== STATED GOAL A ==
From the listing below, write out as a numbered list the lines between the one holding "You are a computer-use agent. The" and the one holding "pos(310,143)", inclusive. Skip blank lines and leave the pictures out.
=== PAGE ===
But video stores charged $5/rental (near enough), had annoying rules about late returns and rewinding, periodically didn’t have what you wanted in stock, and generally required a 10-20 minute car ride to access.
Netflix runs me $12/mo, never charges me for anything except accessing the service, always has everything listed in their catalog, and is accessible the second I plant my ass in front of my TV.
I think there’s a real problem with getting a broader catalog of videos together, likely due to the tangle of licensing issues associated with older titles. And I don’t doubt it’ll take something like a major license-holder bankruptcy to shake a lot of that stuff loose. But I do think you’re missing the forest for the trees in this gripe.
Netflix might have a smaller library, but it has (a) quite a bit of good original content that mirrors/supplants the missing old stuff and (b) none of the hassle of physical media. This might be heresy, but I’d honestly trade another season of Stranger Things for a dozen 70s/80s-era off-brand horror flicks.
I’ll disagree with Zifnab’s comment above, despite the valid complaints they have made about the problems with physical video stores of the past.
If you didn’t like a particular store/they didn’t have what you wanted on a given day, you could just go to the next store and try again.
=== RECORDED INFORMATION ===
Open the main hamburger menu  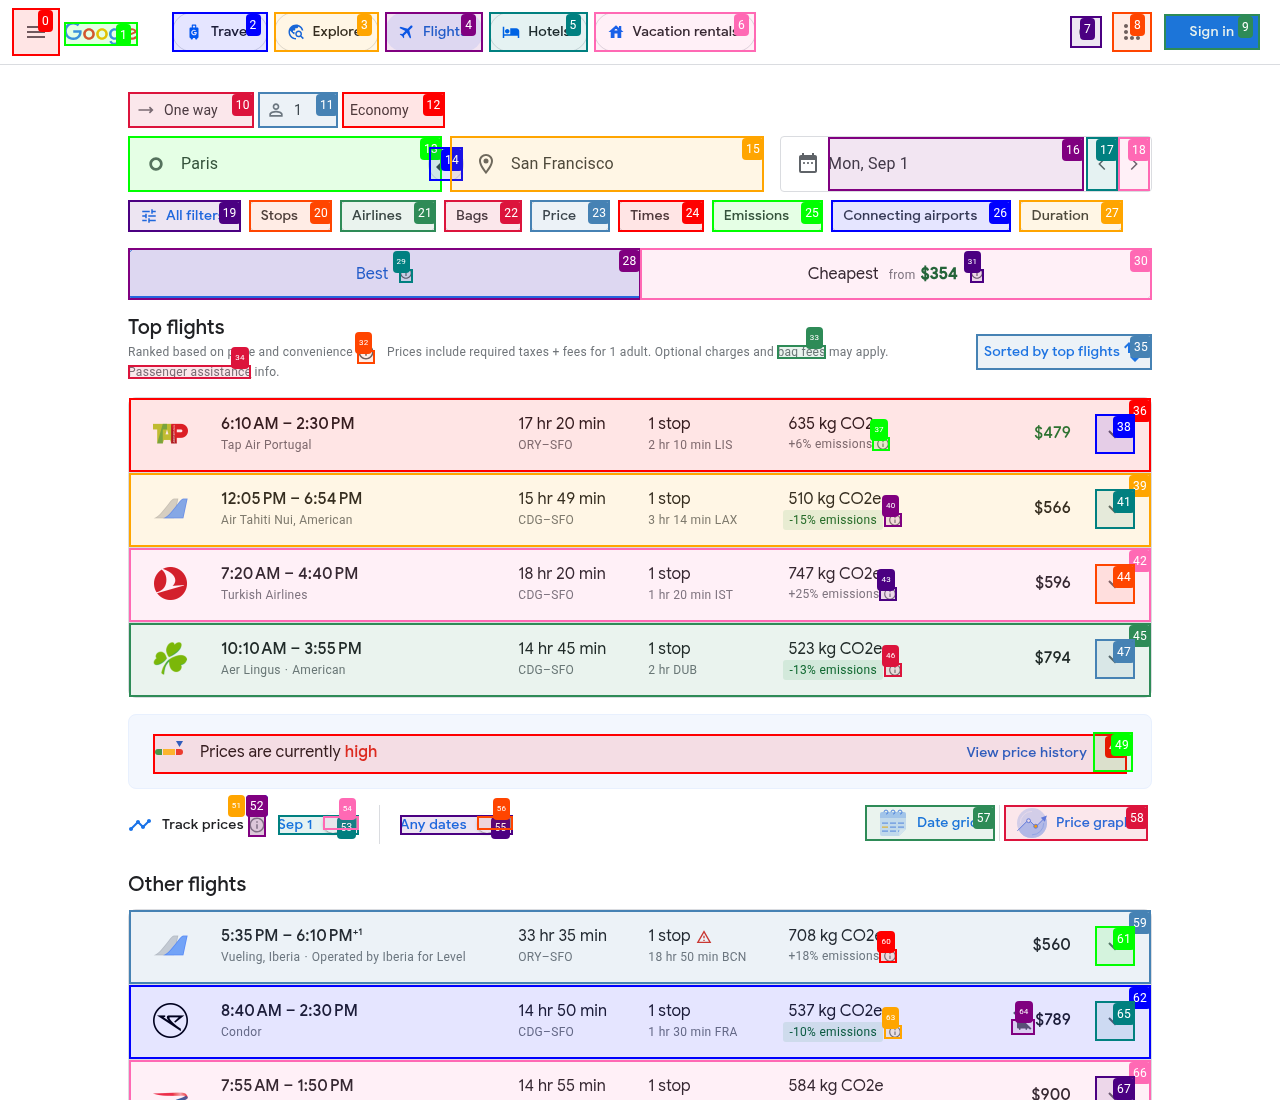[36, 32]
===
=== RECORDED INFORMATION ===
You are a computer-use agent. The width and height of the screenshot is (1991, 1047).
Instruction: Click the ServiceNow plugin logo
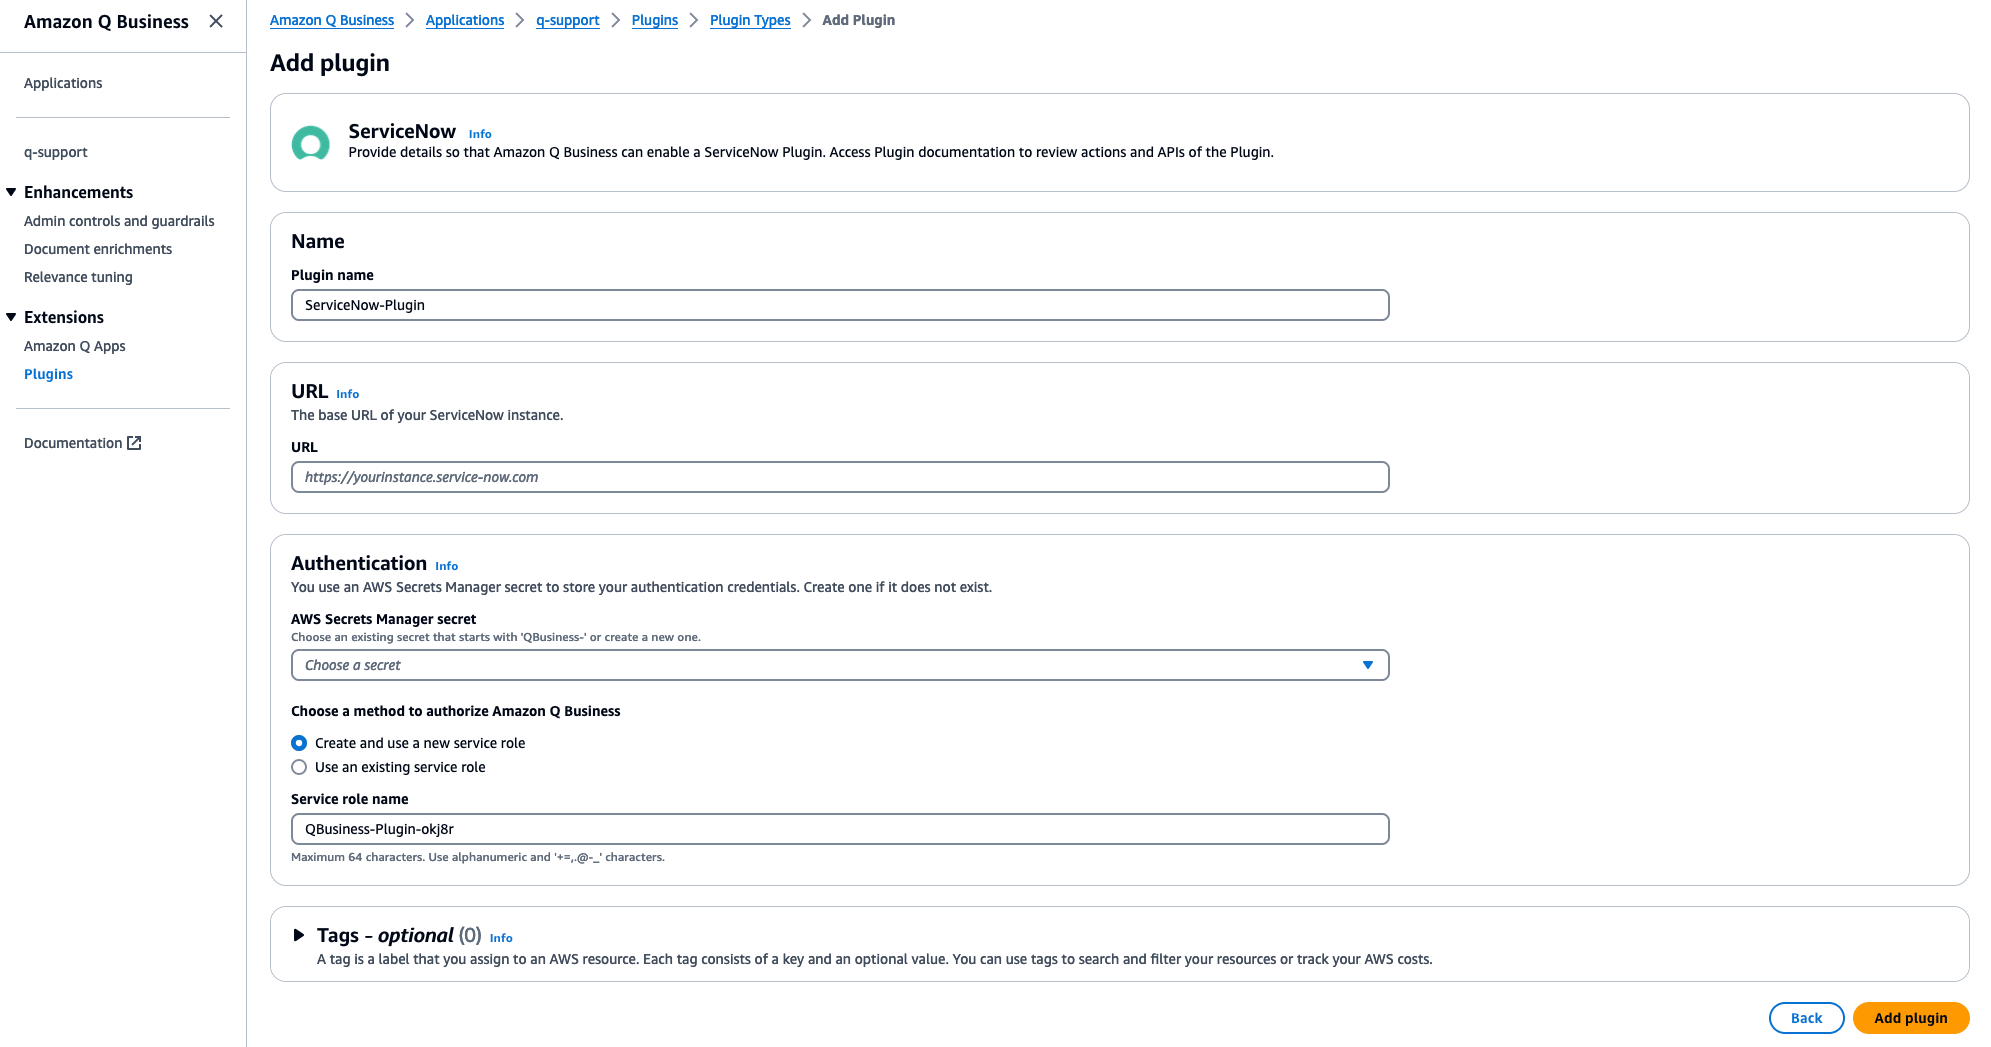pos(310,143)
===
=== RECORDED INFORMATION ===
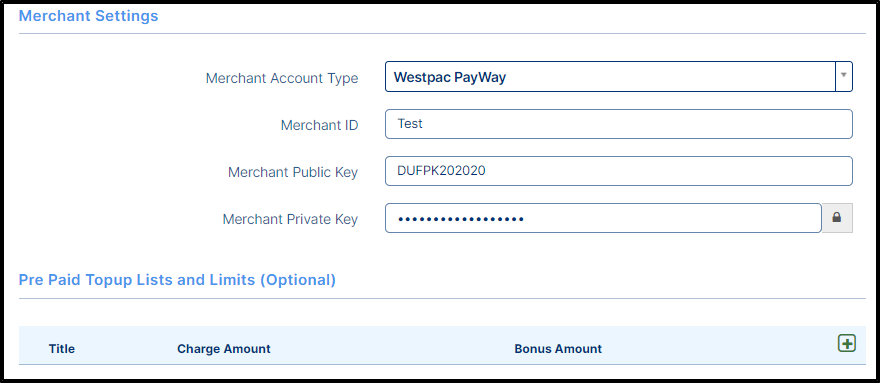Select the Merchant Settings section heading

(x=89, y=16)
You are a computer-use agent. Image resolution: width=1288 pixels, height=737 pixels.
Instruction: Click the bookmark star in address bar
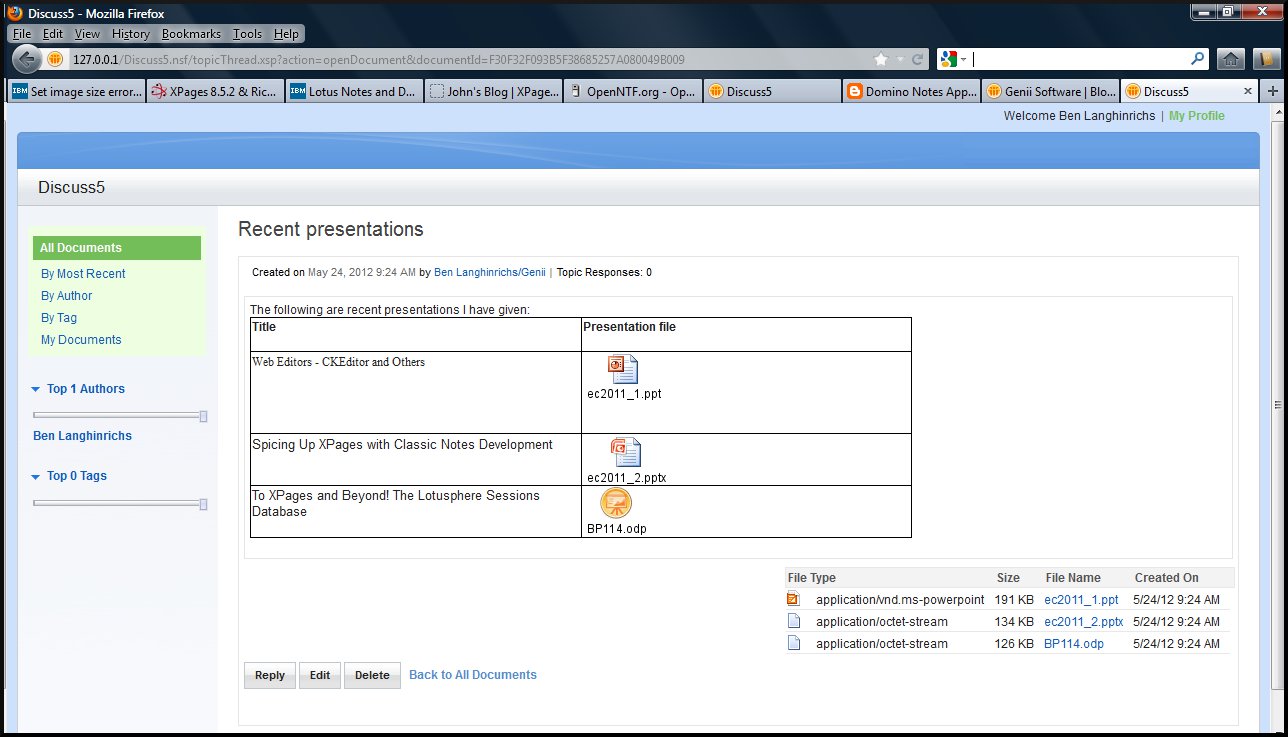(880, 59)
===
== STATED GOAL B ==
Answer these about the Netflix comments, marking each answer to match:
(i) How much does Netflix cost the writer per month?
(ii) How long a car ride did video stores generally require?
(iii) Whose comment does the later writer disagree with?

== COMPLETE ANSWER A ==
1. You are a computer-use agent. The width and height of the screenshot is (1991, 1047).
2. Instruction: Click the ServiceNow plugin logo
3. pos(310,143)

== COMPLETE ANSWER B ==
(i) $12
(ii) 10-20 minutes
(iii) Zifnab's